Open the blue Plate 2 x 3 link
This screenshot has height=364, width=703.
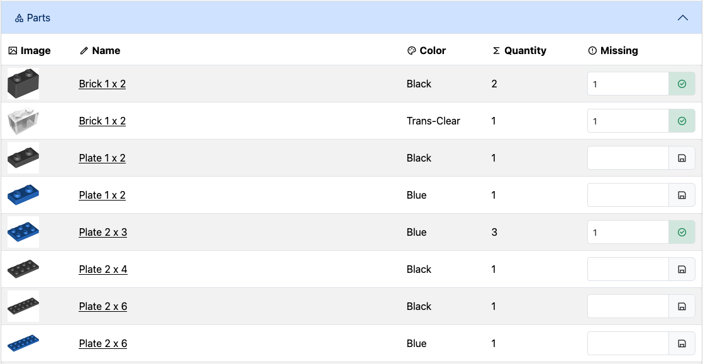102,232
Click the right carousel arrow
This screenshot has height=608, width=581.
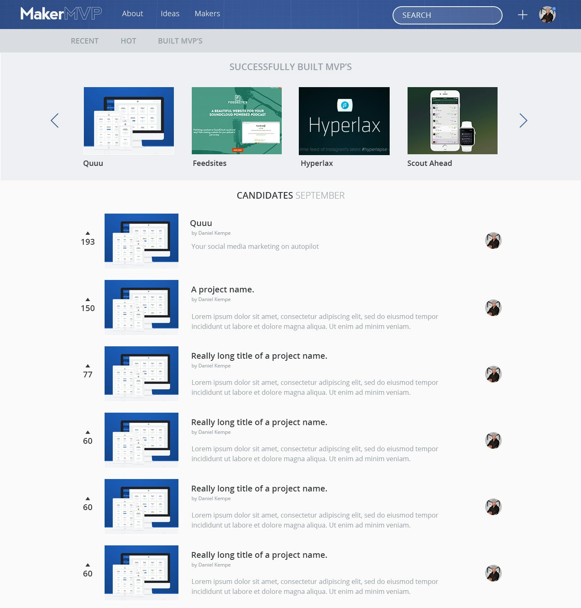[524, 120]
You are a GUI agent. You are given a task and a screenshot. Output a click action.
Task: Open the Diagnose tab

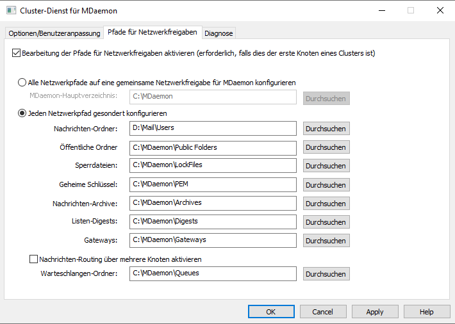pos(219,33)
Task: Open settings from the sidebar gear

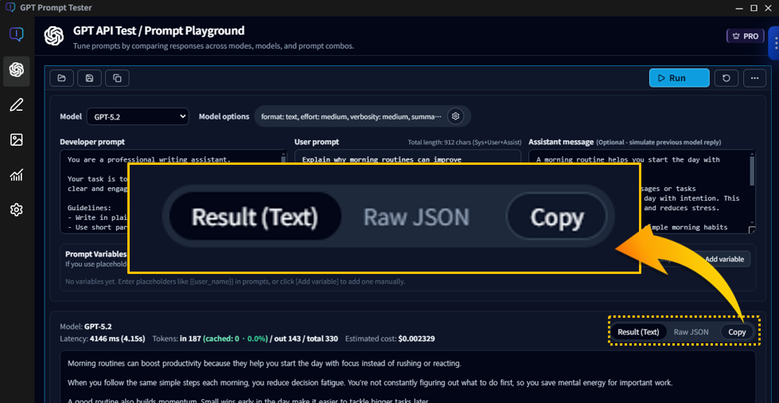Action: [x=16, y=210]
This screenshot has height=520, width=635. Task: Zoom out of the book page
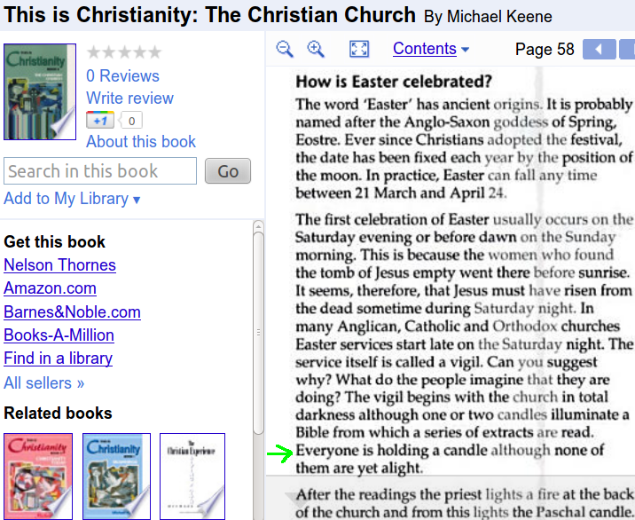(x=285, y=49)
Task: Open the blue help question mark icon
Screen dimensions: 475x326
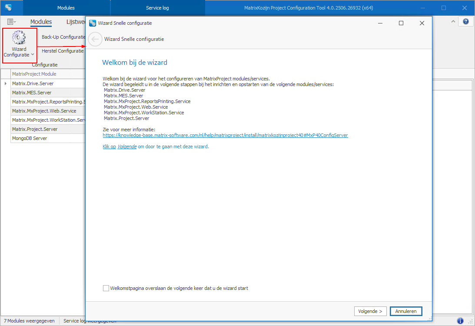Action: click(465, 21)
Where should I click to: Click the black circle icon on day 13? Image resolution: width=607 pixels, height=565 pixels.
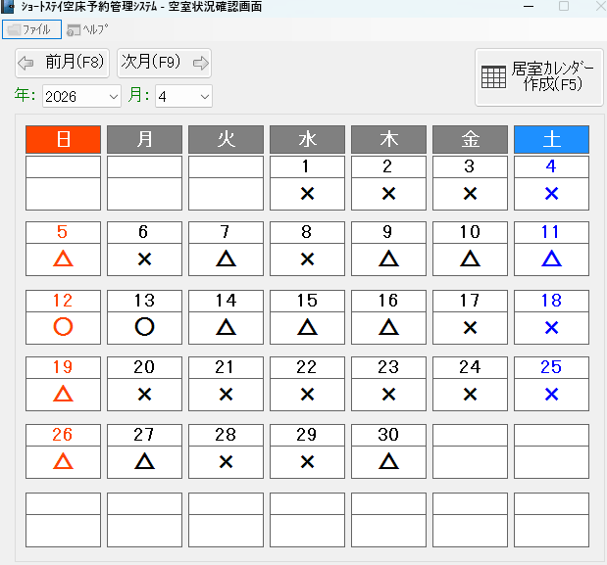(145, 327)
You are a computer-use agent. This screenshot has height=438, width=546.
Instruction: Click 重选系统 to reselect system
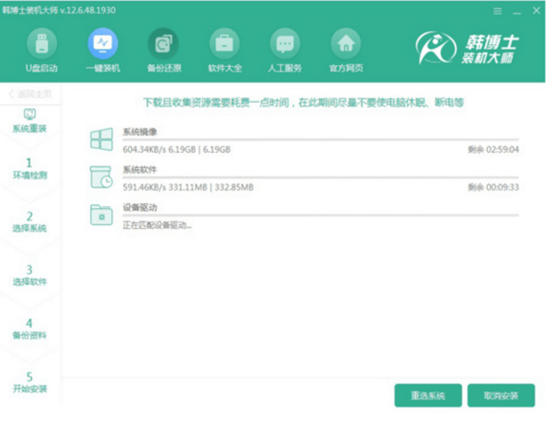click(429, 395)
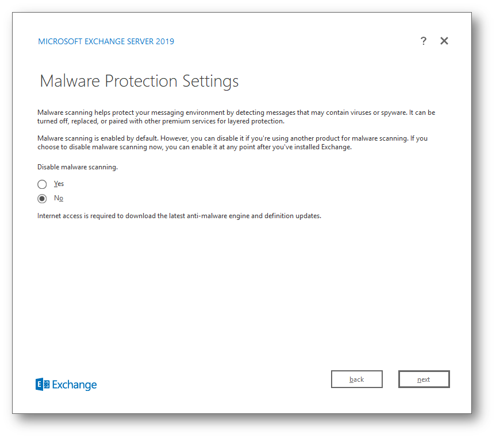Click the Microsoft Exchange Server 2019 title
496x438 pixels.
coord(106,41)
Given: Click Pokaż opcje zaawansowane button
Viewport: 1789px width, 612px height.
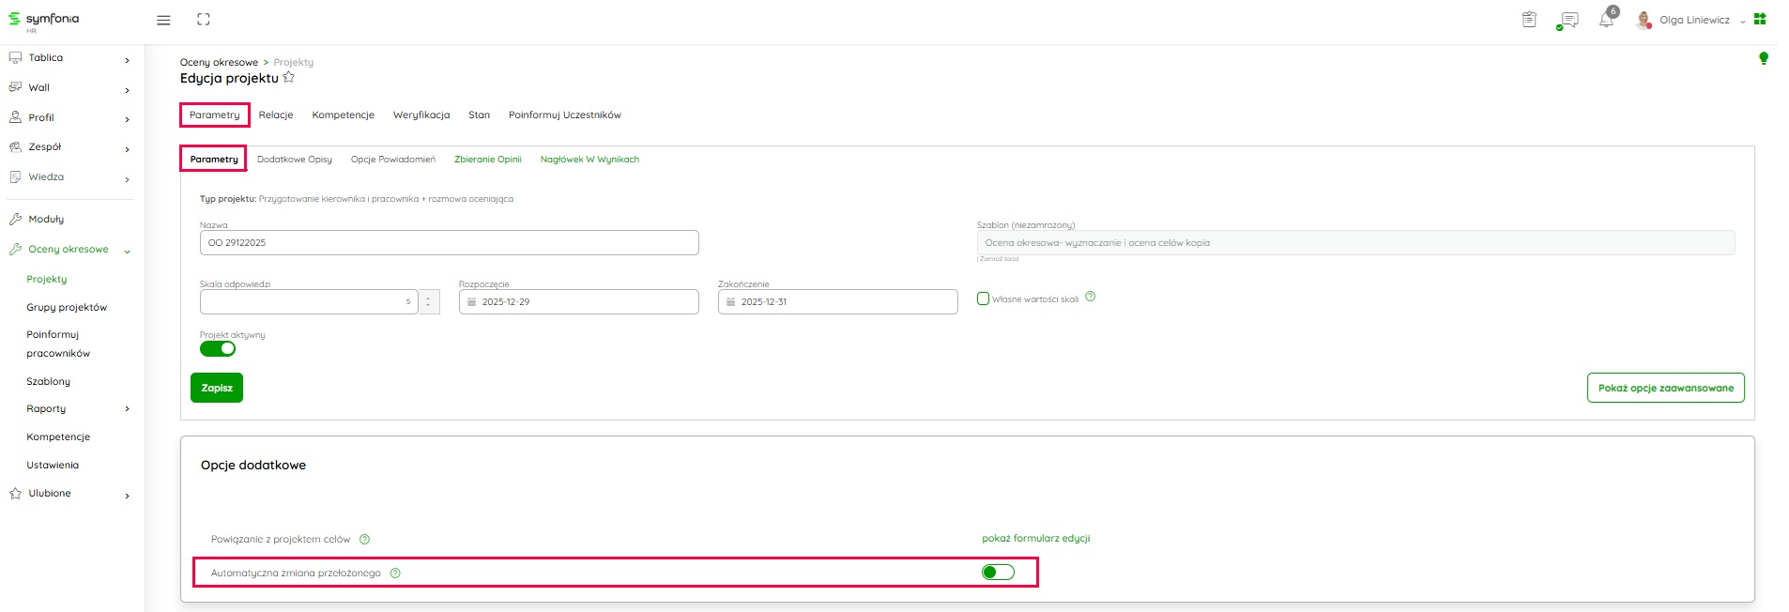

### Problem requirements
Look for the word "agent" in the listing above, and copy every line where you find it.

### Worked solution
You are a GUI agent. You are given a task and a screenshot. Output a click action.
You are a computer-use agent. This screenshot has height=438, width=546.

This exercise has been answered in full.